The civic body is doing a survey of residents to know their feedback on this.
More than 1,000 participants will be covered in the online survey before taking any decision on the matter, Dubai Municipality said in a statement to Gulf News.
“There are no plans to implement feeding stations at the moment. The purpose of this survey is to study the possibility of implementing it and its environmental effects,” said the statement from the civic body’s Public Health Services Department.
It said the municipality is “facing a big challenge regarding feeding of stray cats in an unorganised manner in different areas of the emirate.”
Experts estimate that there are tens of thousands of stray cats in Dubai and the municipality frequently receives complaints about stray cats and unhygienic and unsafe feeding methods adopted by many feeders.
The municipality said it would make an announcement if any decision would be made to set up cat feeding stations.
However, Yanni Animal Welfare (YAW Dubai), an animal welfare society that has partnered with the municipality to conduct the survey, is ready with a project to install feeding stations for stray cats, said the group’s director Dr Manal Al Mansouri.
She said the survey is a key element in studying the situation to help implement the project.
“We are working with the municipality and other government entities. We will make sure street cats are getting the best quality of food and water. Our stations will be monitored by trained volunteers to keep them refilled.”
Though she confirmed that the group licensed by the Community Development Authority of Dubai is ready with a model station for the pilot project, she said details of the project would be revealed later.
“I can only say that YAW will be implementing the project before the end of 2019. We will do a pilot project in three areas in Dubai and later on expand it across the emirate.”
Animal welfare groups welcomed the move to have stray cat feeding stations, terming it the need of the hour.
Jasmeen Bhirani, co-founder of SNIFF (Strays Needing Interim or Furever Friends), said it is the moral obligation of the community to protect the animals that live with them.

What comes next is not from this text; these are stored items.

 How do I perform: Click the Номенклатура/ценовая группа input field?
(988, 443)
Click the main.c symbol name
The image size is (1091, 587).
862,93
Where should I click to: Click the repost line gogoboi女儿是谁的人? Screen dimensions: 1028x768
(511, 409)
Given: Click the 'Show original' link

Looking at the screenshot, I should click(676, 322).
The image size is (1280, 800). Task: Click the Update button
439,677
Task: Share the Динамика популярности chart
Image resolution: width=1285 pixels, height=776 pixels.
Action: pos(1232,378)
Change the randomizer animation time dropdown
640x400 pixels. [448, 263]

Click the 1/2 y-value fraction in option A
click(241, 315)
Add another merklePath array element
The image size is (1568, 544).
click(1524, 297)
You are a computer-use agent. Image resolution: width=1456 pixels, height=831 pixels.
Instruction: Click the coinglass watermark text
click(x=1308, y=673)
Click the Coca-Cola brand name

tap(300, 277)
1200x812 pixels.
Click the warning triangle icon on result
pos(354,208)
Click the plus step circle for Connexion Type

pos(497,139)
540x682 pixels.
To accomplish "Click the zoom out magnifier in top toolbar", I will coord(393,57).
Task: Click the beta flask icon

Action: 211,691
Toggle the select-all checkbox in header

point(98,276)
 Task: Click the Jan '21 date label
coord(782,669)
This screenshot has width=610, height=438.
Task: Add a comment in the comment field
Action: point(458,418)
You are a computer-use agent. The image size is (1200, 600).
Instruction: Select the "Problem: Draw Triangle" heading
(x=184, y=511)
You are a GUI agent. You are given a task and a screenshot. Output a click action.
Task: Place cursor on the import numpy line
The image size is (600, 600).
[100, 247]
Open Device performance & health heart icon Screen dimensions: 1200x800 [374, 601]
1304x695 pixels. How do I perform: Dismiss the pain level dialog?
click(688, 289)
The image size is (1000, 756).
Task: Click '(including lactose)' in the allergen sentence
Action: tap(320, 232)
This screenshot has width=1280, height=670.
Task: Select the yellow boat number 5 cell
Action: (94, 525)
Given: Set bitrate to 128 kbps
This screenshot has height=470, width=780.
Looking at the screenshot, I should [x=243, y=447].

“Feeding stations help to monitor cat numbers. Feeders can then help TNR (Trap, Neuter and Release) the cats and keep an eye out on numbers.”
She said having feeding stations will showcase Dubai as a progressive city that cares for its animals.
“Remember, one of the key elements of tourism in Turkey is the cat feeding stations,” she said as an example.
In Turkey, stations that dispense cat or dog food when people deposit plastic bottles for recycling are very popular.
Fawaz Kanaan, the creator of the Save Dubai Stray Cats, pointed out that even a poor country like Syria that is facing wars has cat feeding stations.
“A lot of volunteers in Damascus have bought feeding stations and attached them to trees. But, we don’t have such a system here. Dubai likes to be number one in everything. Why not in animal friendliness? This is a right move.”
However, the animal lovers added that there should be a proper TNR programme in collaboration with volunteers in place to limit the number of stray cats.